Jacobs, J. L. et al. (2009) “Use of surgical face masks to reduce the incidence of the common cold among health care workers in Japan: A randomized controlled trial,” American Journal of Infection Control, Volume 37, Issue 5, 417 – 419. https://www.ncbi.nlm.nih.gov/pubmed/19216002
N95-masked health-care workers (HCW) were significantly more likely to experience headaches. Face mask use in HCW was not demonstrated to provide benefit in terms of cold symptoms or getting colds.
“There were 17 eligible studies. … None of the studies established a conclusive relationship between mask/respirator use and protection against influenza infection.”

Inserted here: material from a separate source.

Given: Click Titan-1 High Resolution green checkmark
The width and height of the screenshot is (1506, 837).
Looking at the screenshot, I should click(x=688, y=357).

Smith, J.D. et al. (2016) “Effectiveness of N95 respirators versus surgical masks in protecting health care workers from acute respiratory infection: a systematic review and meta-analysis,” CMAJ Mar 2016 https://www.cmaj.ca/content/188/8/567
“We identified six clinical studies … . In the meta-analysis of the clinical studies, we found no significant difference between N95 respirators and surgical masks in associated risk of (a) laboratory-confirmed respiratory infection, (b) influenza-like illness, or (c) reported work-place absenteeism.”

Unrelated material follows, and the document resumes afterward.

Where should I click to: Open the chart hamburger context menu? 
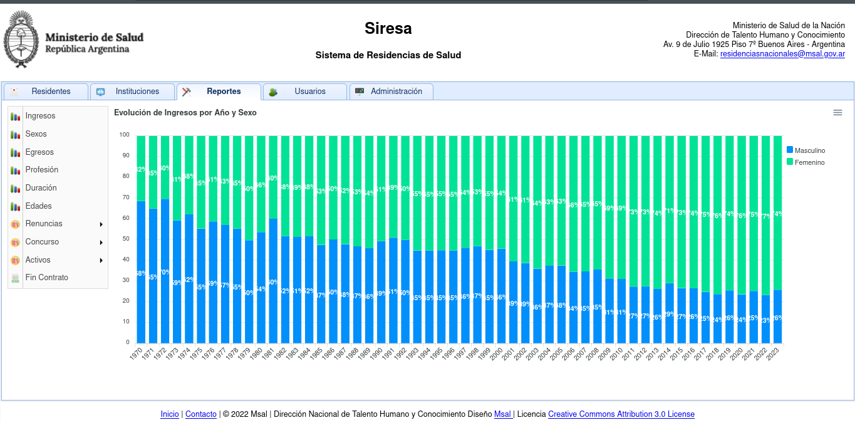(837, 113)
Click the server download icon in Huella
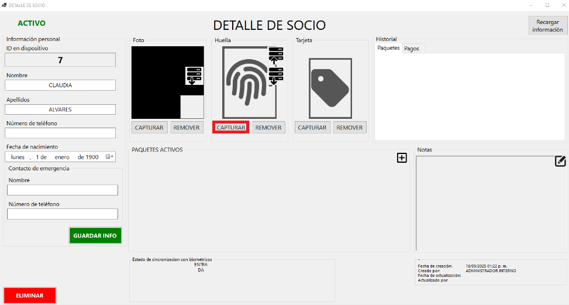 [275, 77]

Contrary to popular opinion on social media, in our tribalist political arena, news media, or local officials … Americans actually wear masks and comply with mask mandates much higher than much of the world. Over 80% wear their mask now. The latest spike in the U.S. started September 14 when 77% of Americans were adhering to the mask mandates. That number is exactly the same as July 31 when U.S. COVID cases began to decline drastically and before the AP and Gov. Holcomb credited masks for the decline in cases.
In other words … the same percentage of Americans who wore masks during the big decline in COVID cases over the summer were also wearing masks at the beginning of the latest surge in cases. There was no change, no fluctuation at all in the number of Americans wearing masks during a decline and a surge in COVID cases. The number of people wearing masks had no effect on the number of cases of the virus.
I said the same thing three times, three different ways so everyone understands the actual data on mask-wearing. Sorry about being redundant.
I know you all just came here to listen to the interview with Mayor Roberson. You weren’t expecting all this to be thrown at you. However, it’s important that you know what I said during that interview is factually correct. While I can appreciate the Mayor is just taking the advice of his advisors, those advisors have no actual data backing up their policies. I do.
The mandates we are being given by public officials are unscientific and, dare I say, emotional.
Lockdowns didn’t work and the preponderance of research says they are ineffective and actually worse for people long-term.
Mask mandates simply don’t work.
Blaming innocent people for those two failed policies with fines simply because you’ve run out of ideas and are trying to hold on until the vaccine/herd immunity happens is not a legitimate way to govern. It’s tyrannical. While Mayor Roberson may not be seeking to be tyrannical, the end product is just that.